Motor areas of the brain? MII, 6, 4. So the execution of the movement will be ordered. The nucleus
fastigii is connected primarily with the flocculonodular part, however the fastigii and globosus transmit their
axons through this system that we just mentioned, but don't worry about them. We will ask you about
dendate rubral, dendato thalamic.
Lets summarize. Corticospinal: voluntary mov. Corticobulbar: voluntary mov CN's. Corticopontine, and
pontocerebellar. What type of axons are in the pontocerebellar? Mossy. All type of axons coming to the
cerebelllum are mossy, except climbing from the inferior olive. So now the purkinje cell will receive the
connection via cell pathways. The purkinje cell to the dendate nucleus, then to rubral, then to the thalamus.
A lesion of any of these neurons will cause muscle incoordination. So if you destroy the corticopontine,
muscular incoordination. If you destroy any part of the cerebellum you hav muscular incoordination. Same
with lesions in the red nucleus.
The lesion of the cerebellum of course will be different things. Intention tremor which means that when you
want to perform something, you will begin to tremor. This is a sheet of paper. This is dysmetria.

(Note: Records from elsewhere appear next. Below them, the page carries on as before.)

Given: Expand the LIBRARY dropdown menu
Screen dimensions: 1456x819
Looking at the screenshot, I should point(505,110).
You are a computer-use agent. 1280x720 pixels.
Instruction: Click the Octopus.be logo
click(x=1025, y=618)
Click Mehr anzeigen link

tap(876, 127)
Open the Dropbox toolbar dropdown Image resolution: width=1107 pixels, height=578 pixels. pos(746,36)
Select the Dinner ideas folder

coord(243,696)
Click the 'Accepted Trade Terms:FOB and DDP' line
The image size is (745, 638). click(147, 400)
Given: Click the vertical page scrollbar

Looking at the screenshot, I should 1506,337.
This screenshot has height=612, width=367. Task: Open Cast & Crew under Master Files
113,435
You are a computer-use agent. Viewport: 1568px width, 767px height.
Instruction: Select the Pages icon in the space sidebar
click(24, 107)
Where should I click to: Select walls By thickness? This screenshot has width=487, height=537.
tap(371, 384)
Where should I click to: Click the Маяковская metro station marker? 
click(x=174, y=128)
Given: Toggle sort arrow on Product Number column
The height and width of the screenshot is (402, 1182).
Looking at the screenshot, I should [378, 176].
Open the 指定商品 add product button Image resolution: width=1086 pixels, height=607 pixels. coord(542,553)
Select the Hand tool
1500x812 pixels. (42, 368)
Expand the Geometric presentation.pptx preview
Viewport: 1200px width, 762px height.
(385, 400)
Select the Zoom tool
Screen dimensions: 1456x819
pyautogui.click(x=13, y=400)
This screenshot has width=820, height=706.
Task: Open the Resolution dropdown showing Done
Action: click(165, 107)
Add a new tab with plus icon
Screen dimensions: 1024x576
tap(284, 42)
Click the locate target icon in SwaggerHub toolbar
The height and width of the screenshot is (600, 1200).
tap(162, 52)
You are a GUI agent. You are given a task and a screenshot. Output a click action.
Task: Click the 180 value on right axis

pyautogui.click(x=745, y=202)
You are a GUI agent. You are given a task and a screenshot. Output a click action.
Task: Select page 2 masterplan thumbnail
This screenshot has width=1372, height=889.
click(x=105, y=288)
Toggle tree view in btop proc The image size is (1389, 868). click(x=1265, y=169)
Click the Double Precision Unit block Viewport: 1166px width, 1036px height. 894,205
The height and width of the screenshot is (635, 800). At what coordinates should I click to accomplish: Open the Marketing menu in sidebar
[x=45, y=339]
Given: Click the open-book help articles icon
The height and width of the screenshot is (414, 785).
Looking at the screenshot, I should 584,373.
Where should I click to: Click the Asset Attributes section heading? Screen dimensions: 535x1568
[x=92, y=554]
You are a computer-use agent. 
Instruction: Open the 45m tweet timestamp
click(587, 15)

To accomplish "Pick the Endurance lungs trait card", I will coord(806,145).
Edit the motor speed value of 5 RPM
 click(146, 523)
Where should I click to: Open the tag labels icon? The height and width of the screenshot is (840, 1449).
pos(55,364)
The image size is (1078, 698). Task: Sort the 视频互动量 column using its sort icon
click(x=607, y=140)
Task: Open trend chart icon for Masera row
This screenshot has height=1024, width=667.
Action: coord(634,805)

Adiadocokinesis is the inability to perform. Language problems. You will pronounce complete words, but
will sound wrong because can't control tongue movements. If you are told to walk a straight line and then
walk backwards, they can't do it in a straight line. This is called the Star sign. Deviation will occur
depending on the site of the lesion of the brainstem.
Point 2.
Difference between the lesion in the anterior versus posterior cerebellum. I know that everyone should
know that flocculo system will give you problems with vision. Monday before 12.